### [What you should do]
Return every line of the records below that contains the string "height", matching case exactly.

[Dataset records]
■ ■ ■ ■ ■ ■ ■
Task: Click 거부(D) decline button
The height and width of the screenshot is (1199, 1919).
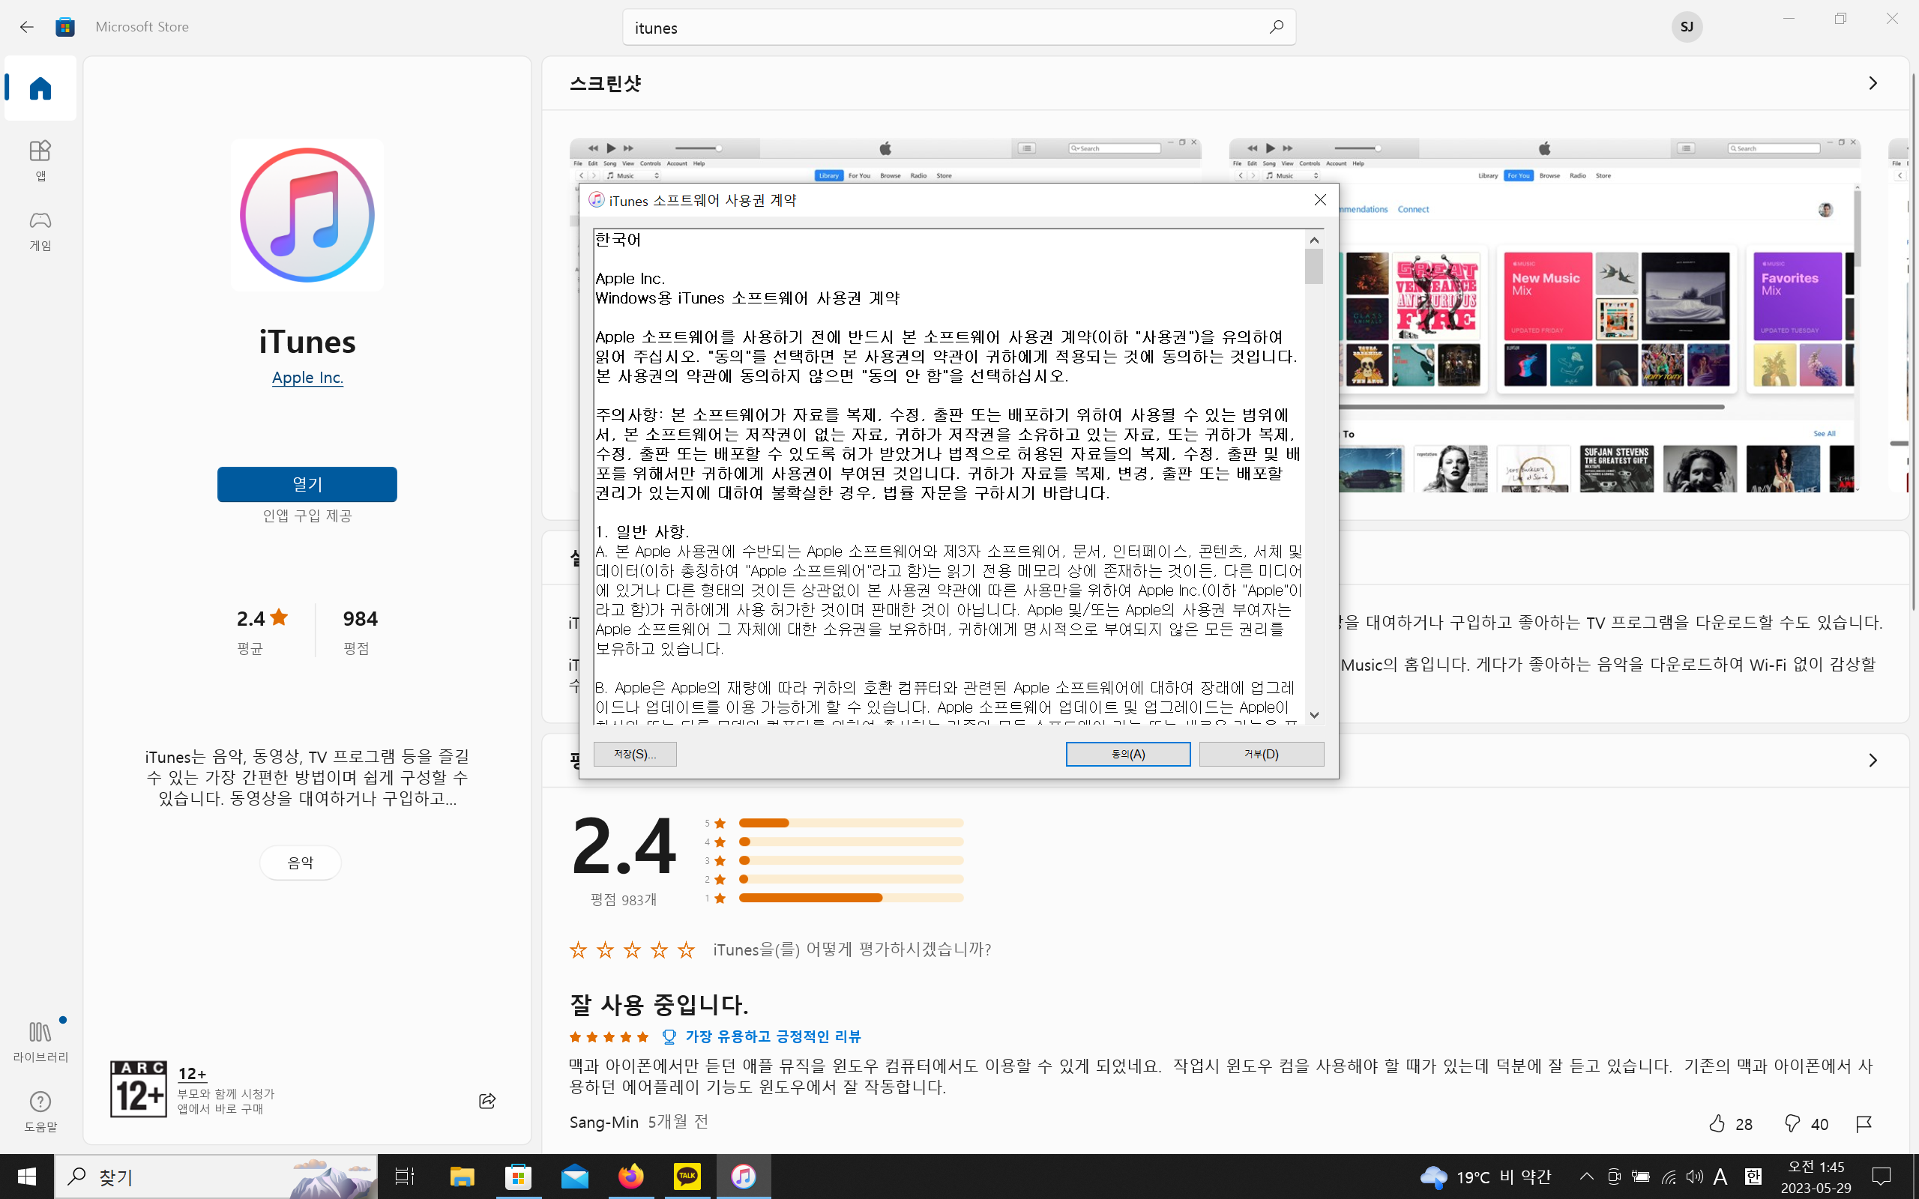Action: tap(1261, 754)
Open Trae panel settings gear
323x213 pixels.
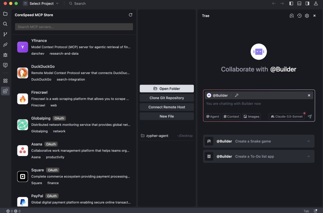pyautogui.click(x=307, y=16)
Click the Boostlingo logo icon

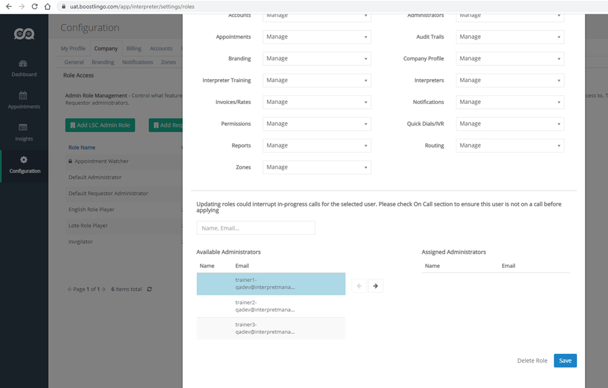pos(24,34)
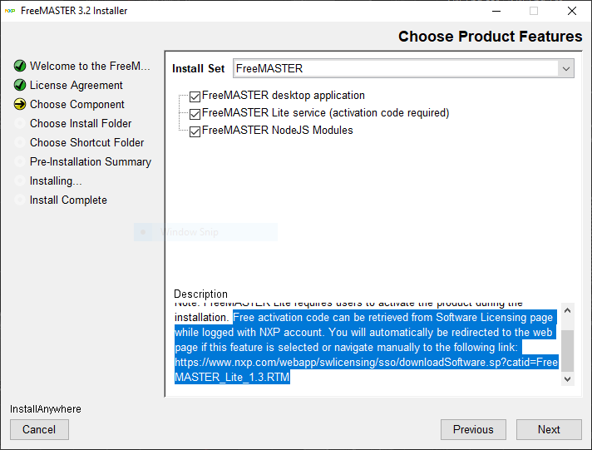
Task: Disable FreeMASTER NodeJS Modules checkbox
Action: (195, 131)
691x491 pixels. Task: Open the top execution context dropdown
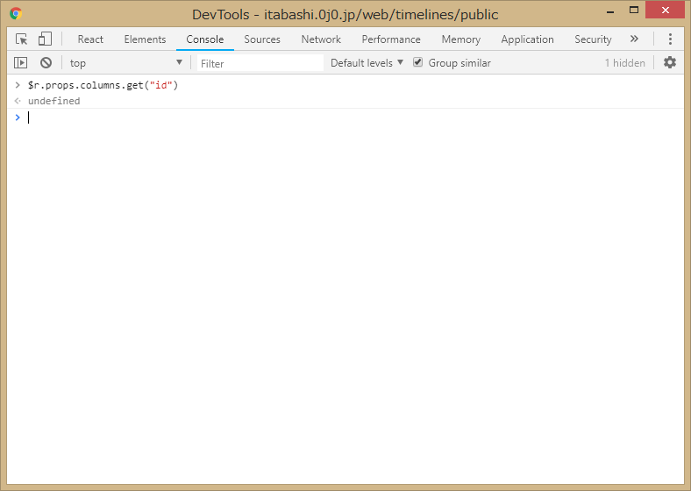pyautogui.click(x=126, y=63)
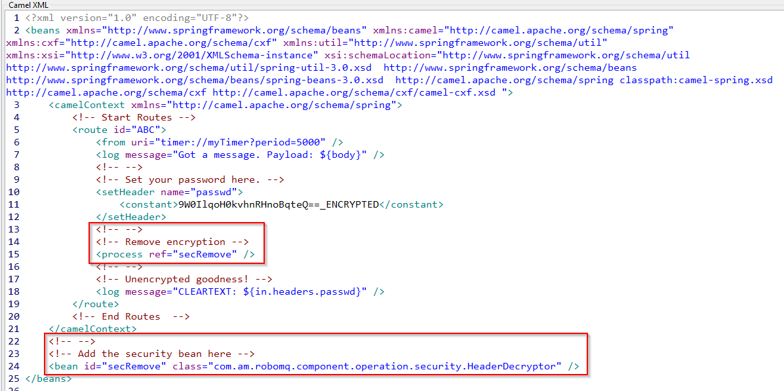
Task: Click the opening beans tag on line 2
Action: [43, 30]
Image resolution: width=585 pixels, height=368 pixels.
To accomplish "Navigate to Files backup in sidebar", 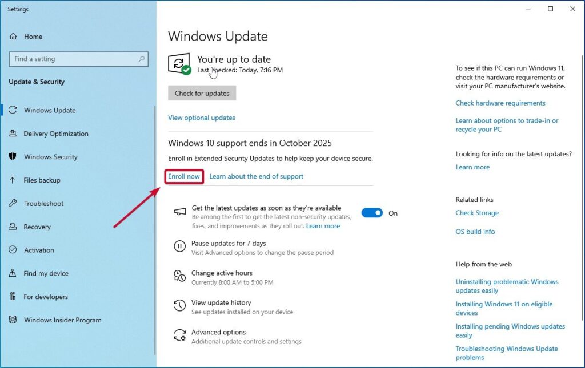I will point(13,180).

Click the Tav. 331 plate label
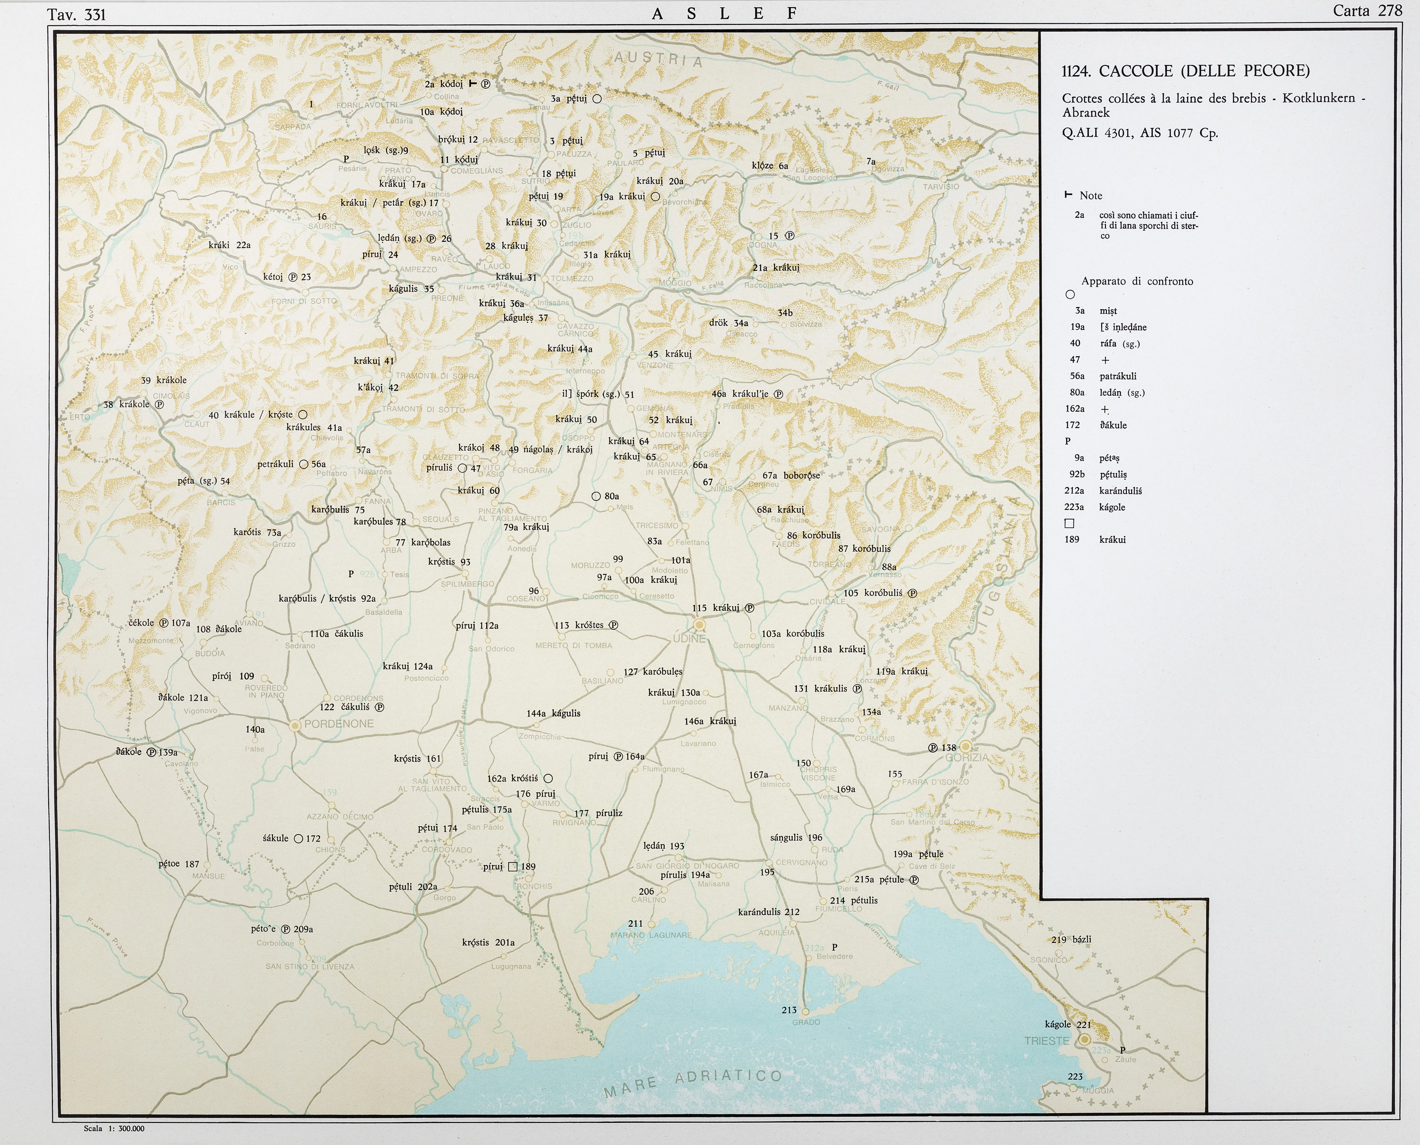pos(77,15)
■ ■ ■ ■ ■ ■ ■
### [Exercise result]
The height and width of the screenshot is (1199, 1919).
Image resolution: width=585 pixels, height=368 pixels.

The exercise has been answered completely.